Know Your ABC's - such as blood pressure, cholesterol (including LDL & DHL) and Hemoglobin AIC (indicator of blood sugar)
How is your weight? Determine your BMI and waist circumference.
BMI is calculated based on a person's height and weight. A BMI of 18.5 - 24.5 is considered healthy, 25 - 29 overweight, 30 or greater obese. Desired waist circumference is calculated by height in inches divided by 2. (Ex., A woman who is 5'4" should have a waist circumference no greater than 32 inches.)
Stay up to date with your screenings and vaccinations.
Do you use tobacco? If yes, come up with a plan to quit.
Do you get enough exercise?
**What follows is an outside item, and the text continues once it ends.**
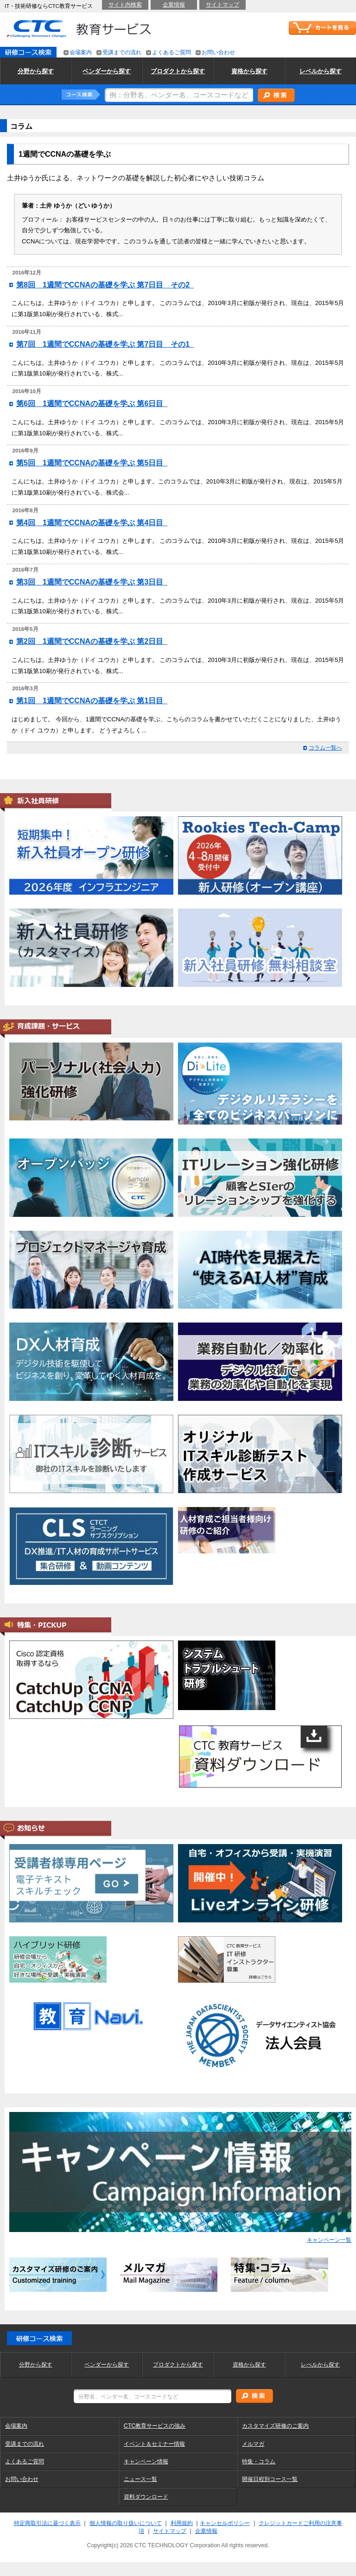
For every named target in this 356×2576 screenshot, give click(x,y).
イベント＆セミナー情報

ACSM recommends 150mins of moderate to vigorous activity per week.
Defined as a state of relaxed concentrated attention on some object, a mantra or one’s breathe.
State experienced where the mind is free of thought and liberated from restlessness.
A state of inner peace, calmness and harmony with oneself and the environment.
Deep breathing is the simplest path to inner calm. Can be done anywhere, even for 5-10 minutes.
Breathing is controlled by the voluntary and involuntary nervous system forming a bridge between the inner and outer self.
Learn belly breathing
Place hand on belly button feeling it rise with inspiration and pushing it in with expiration.
Lead by example:
• Change the dynamics of the household
• Go shopping together and shop from a list
• Read food labels and teach your children to do the same.
• Cook together
• Look for shortcuts to simplify meals
• Adapt to the seasons
• Exercise together
• Stop bringing junk food to the house!
Health is a state of physical, mental and emotional well being.
Health is not absence of disease. Disease is absence of health,
and health involves happiness and intelligence in every cell of the body.
Inside each of us is the perfect health – we just have to find it.
Strong ties with friends and family bolster immunity, improve mental health, improve recovery and extend life.
Spend your days doing what you enjoy. Pursue interests and hobbies.
Connect with your spirituality. Express your creativity.